Usted grita y golpea las manos contra las rejas. Se encienden luces en las casas de sus vecinos. A la derecha, primer piso, se asoma un hombre mayor, de bigotes. Molina, piensa usted, y levanta la mano para saludarlo. Quiere explicarle con pocas palabras la situación, pero acaso por el frío o por un poco de vergüenza, las palabras salen de su boca como resquebrajadas y no logra terminar una frase coherente. Molina cierra su ventana de un portazo. En la casa de la izquierda se abre una ventanita circular, con luz amarilla. Se ve la cara de una anciana. Déjese de hacer ruido o llamo a la policía, le grita la anciana. Mirta, dice usted. Soy yo. Pero Mirta ya ha cerrado los postigos y apagado la luz. Usted entonces retrocede. Es como si quisiera ver todo en perspectiva. Da unos pasos hacia atrás y por culpa de esas pantuflas tropieza en el césped. Cae sobre la bolsa de basura que dejó minutos atrás
Cuando se reincorpora, con cierta dificultad, aparecen los policías. Qué rápido, piensa usted. Le da vergüenza tener que explicar esta broma, encima con esa facha, tener que molestar a estos oficiales por una pavada de esta naturaleza. Y trata de decir esto mismo, pero los policías (son dos, uno gordo y otro flaco, muy alto) tratan de no acercarse demasiado, como si usted les diera asco. El gordo le dice que no quieren complicaciones, que mejor por qué no se va a otro lado, que los vecinos quieren dormir. Entonces usted se ríe y dice que esa es su casa, que usted también quiere dormir. Por arriba del hombro del policía flaco, usted mira si su mujer y su hija, con Willy y los vecinos, Molina y Mirta, salen a aclarar el malentendido. Fueron ellos, dice usted. Es una broma. Me olvidé la llave. Toque el timbre, oficial. Es mi casa. El policía alto y flaco lo agarra del brazo. Vamos, amigo, dice. Te vamos a tener que llevar. Pero esta es mi casa, dice usted, ya bastante nervioso, y trata de gritar el nombre de su mujer y el de su hija. El gordo hace una señal y entre los dos policías lo reducen y lo llevan a la rastra hasta el patrullero. Usted se resiste. Quedate piola, le dice el flaco. No te hagás estropear.
Cuando lo suben al patrullero, el calor que hace adentro parece golpearlo en la cara y usted se afloja. Nunca se sintió tan cansado. Como si la oscuridad pudiera cambiar las cosas, cierra los ojos. No han hecho una cuadra que se duerme. Sueña que camina en la noche y abre unas bolsas de basura, buscando comida. Hunde las manos entre cascaras mojadas y papeles pegajosos.
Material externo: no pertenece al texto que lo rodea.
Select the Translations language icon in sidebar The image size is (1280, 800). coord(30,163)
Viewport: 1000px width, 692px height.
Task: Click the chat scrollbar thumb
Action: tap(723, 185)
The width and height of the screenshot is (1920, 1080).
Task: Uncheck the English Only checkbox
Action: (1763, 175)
Se mete en la boca, con desesperación, un pedazo de hamburguesa, un pan duro con restos de yerba. Se despierta en una curva, los policías van charlando, la radio a bajo volumen. Quisiera dormirse de nuevo, pero siente que tiene que estar despierto para aclarar esta confusión y volver rápido a su casa. Le duele mucho la cabeza. Frenan en un semáforo, la luz de una vidriera lo ilumina. Se mira el cuerpo. Se toca. Usted es un hombre que huele a mugre. Usted está vestido con harapos. Usted ha comido carne podrida. Ahora entiende. No soñó el hambre. Es un recuerdo del deambular de esa noche. Soñó, sí, y son imágenes que se van apagando, la familia, la pertenencia, la broma del desencuentro.